** Listed records follows **
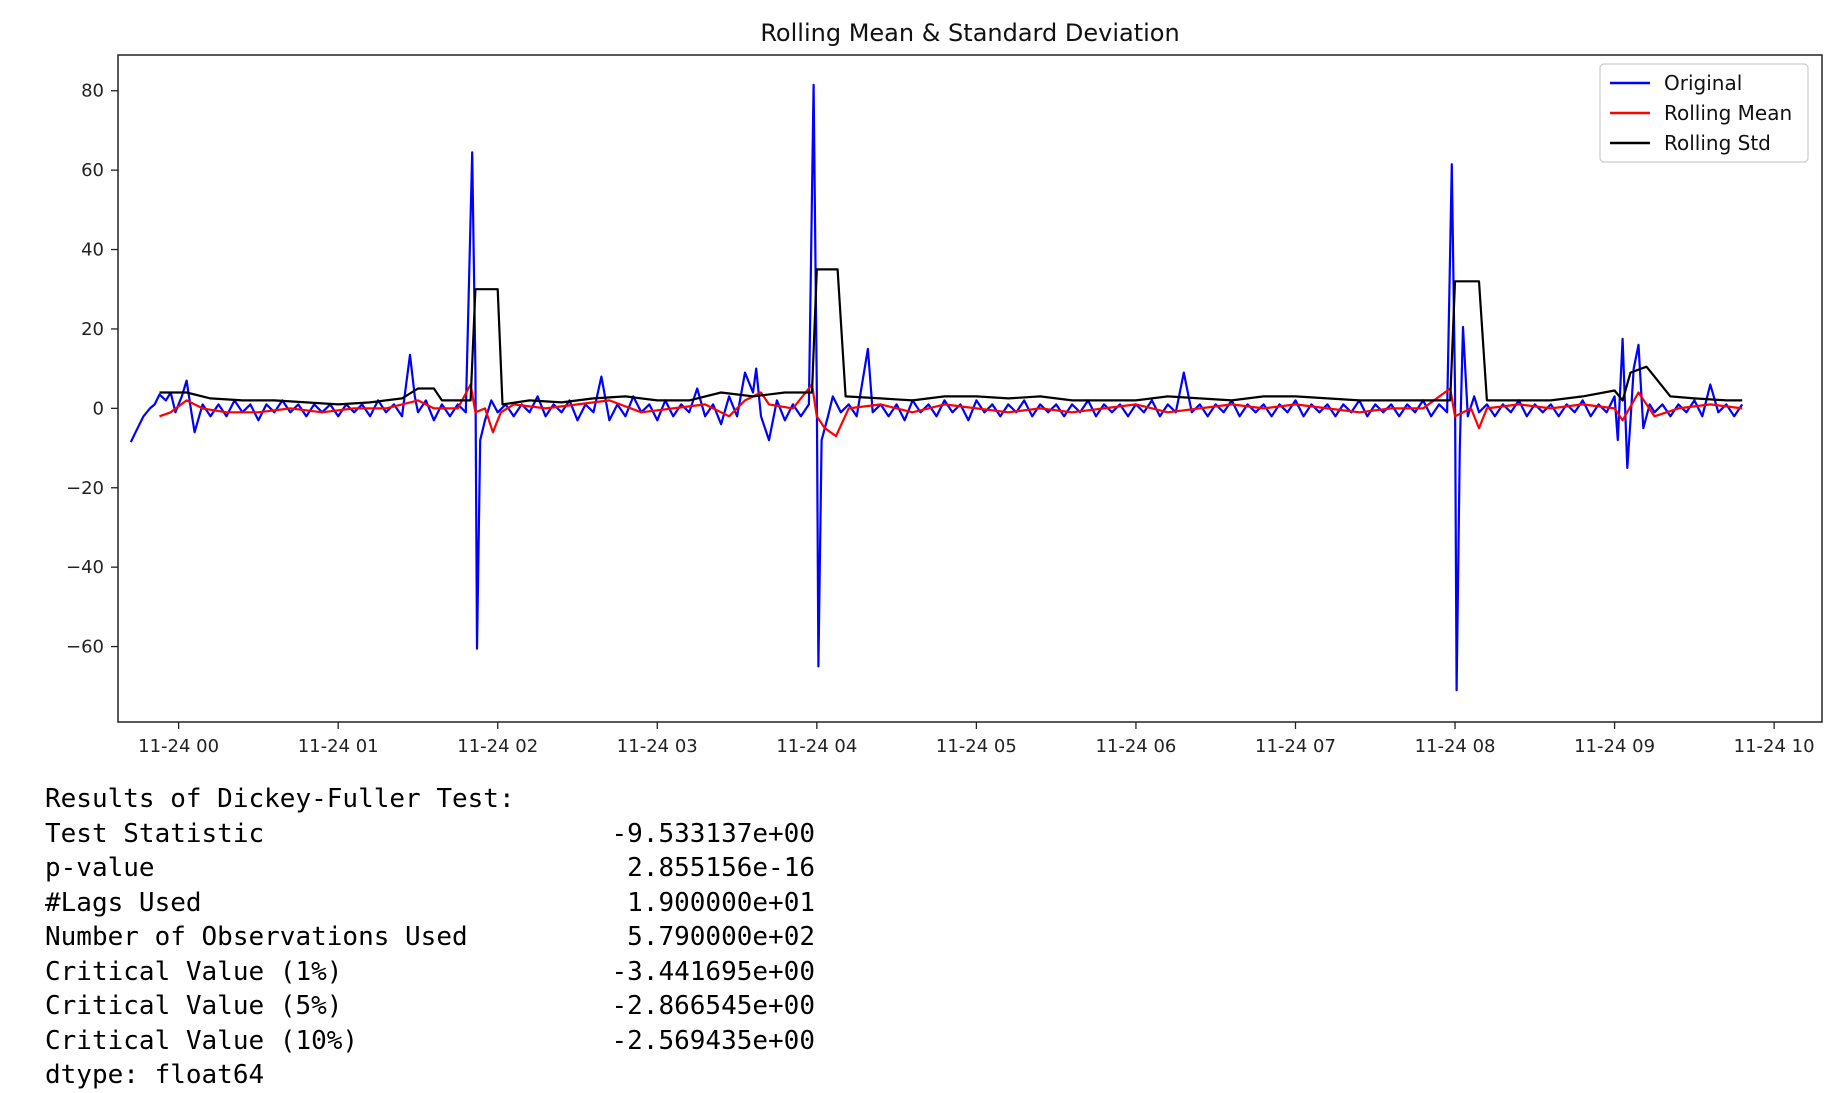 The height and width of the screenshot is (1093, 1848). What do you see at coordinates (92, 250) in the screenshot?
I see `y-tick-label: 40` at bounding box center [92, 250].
** End of Listed records **
** Listed records follows **
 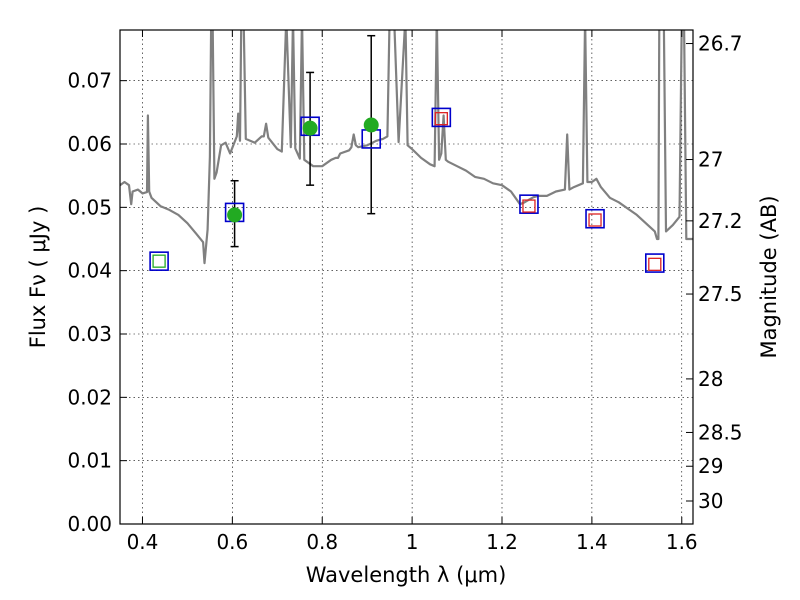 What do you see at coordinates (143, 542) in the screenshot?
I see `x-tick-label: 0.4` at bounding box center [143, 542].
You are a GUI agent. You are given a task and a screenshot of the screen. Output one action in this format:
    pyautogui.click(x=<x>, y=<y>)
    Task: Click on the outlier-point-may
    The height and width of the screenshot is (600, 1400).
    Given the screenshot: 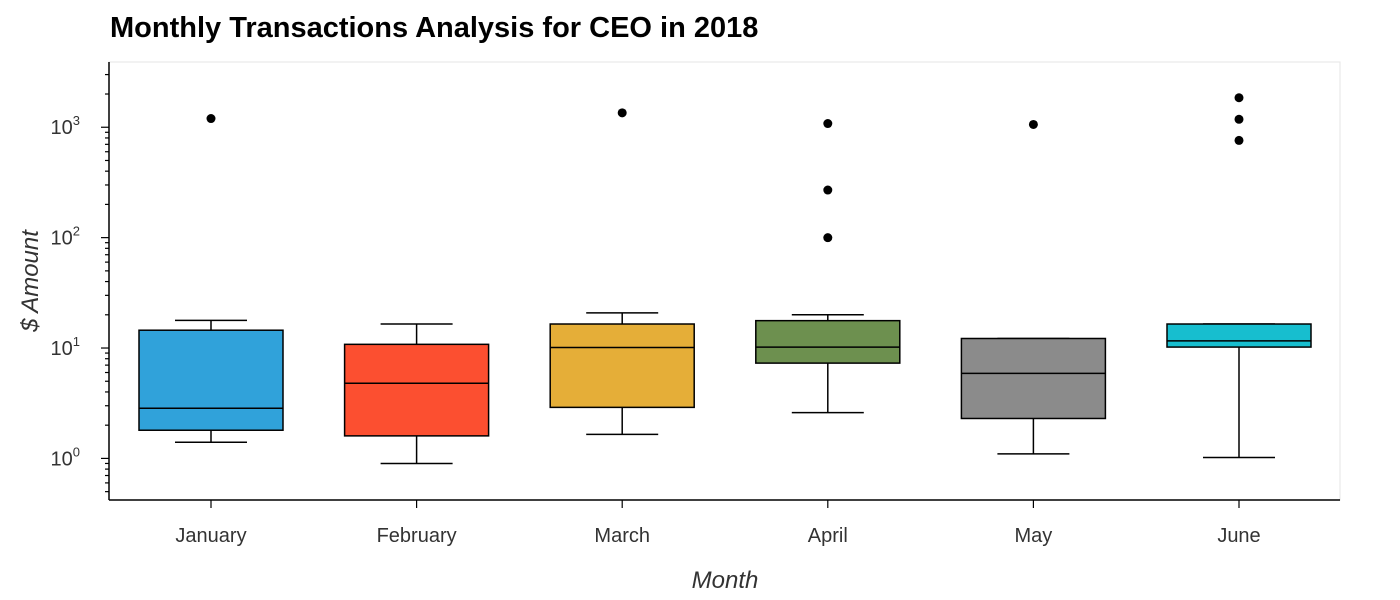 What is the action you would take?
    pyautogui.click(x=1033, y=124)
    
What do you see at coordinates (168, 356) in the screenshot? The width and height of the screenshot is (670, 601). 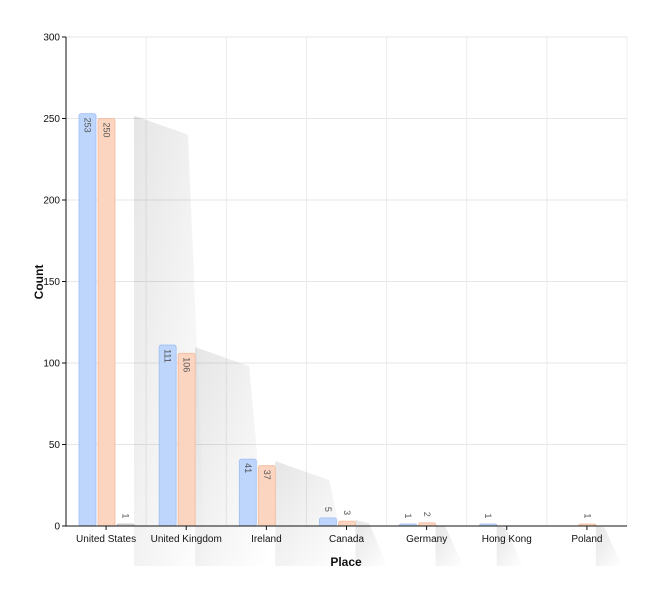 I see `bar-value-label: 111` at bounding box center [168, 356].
** End of Listed records **
What is expected
Rewrite the lines between the one containing "The height and width of the screenshot is (1093, 1848)." and the one containing "center [92, 250].", inclusive, switching "screenshot" to "image" and leaving everything else unchanged. Omit the pictures.

Your solution
 The height and width of the image is (1093, 1848). What do you see at coordinates (92, 250) in the image?
I see `y-tick-label: 40` at bounding box center [92, 250].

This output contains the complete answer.